ボストンの春

Posted on Posted in 日々徒然

ボストンに春が来た。そう感じた週末でした。

土曜日、毎週のジョギングを兼ねて、ボストン・コモン(公園)とパブリック・ガーデン(公園その2)へ。冬はあんなに閑散としていたのに、この日はそこかしこに人、人、人。手を繋いで歩くカップル、おしゃべりが尽きない女友達、犬と戯れる子供、芝生で寝ているサングラスの兄ちゃん、スケボーをする若者、物乞いをする老人…。公園にはおみやげの露店が出ていて、たくさんの観光客がガイドブックを片手に赤い線を辿っていました。

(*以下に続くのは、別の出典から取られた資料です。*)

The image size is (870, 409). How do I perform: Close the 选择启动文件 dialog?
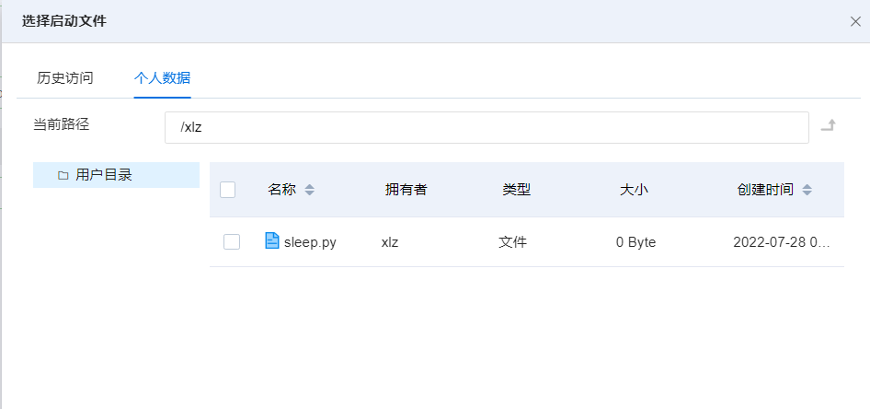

パブリック・ガーデンではモクレンとモモが控えめに花をつけ、足元にはスイセンやスミレが。ボストン・コモンへ繋がる門の前では、ギター・ギター・ベースのトリオの演奏。よちよち歩きの子供が母親から1ドル札をもらって、それをギターケースの中に突っ込むと、嬉しそうに母親の方へ駆けて戻りました。

帰り道に走ったチャールズリバーの川原も、人で溢れていました。川面には早くもヨットの帆が張られています。ハーバード・ブリッジを渡っていると、アイスクリームを食べながら歩く友人カップルを見つけました。彼は白いTシャツ、彼女はピンクのポロシャツ。後ろから肩を叩いて追い抜くと、「ハイ」と返してくれました。

夏の終わりにボストンでの生活が始まり、短い秋が過ぎて長い冬を越し、そして春を迎えました。いつのまにかこの街を、「自分の街」と思えるようになっていたことに気付きました。


追記(2007/6/25): 物心がつく前にアリゾナに住んでいたことを除けば、東京を離れて住んだのは、この留学がはじめてです。新しい街に引越して、一年、二年と経つうち、街は新鮮さを失い、同時に街への愛着が増えてゆくものなのだ、ということが分かりました。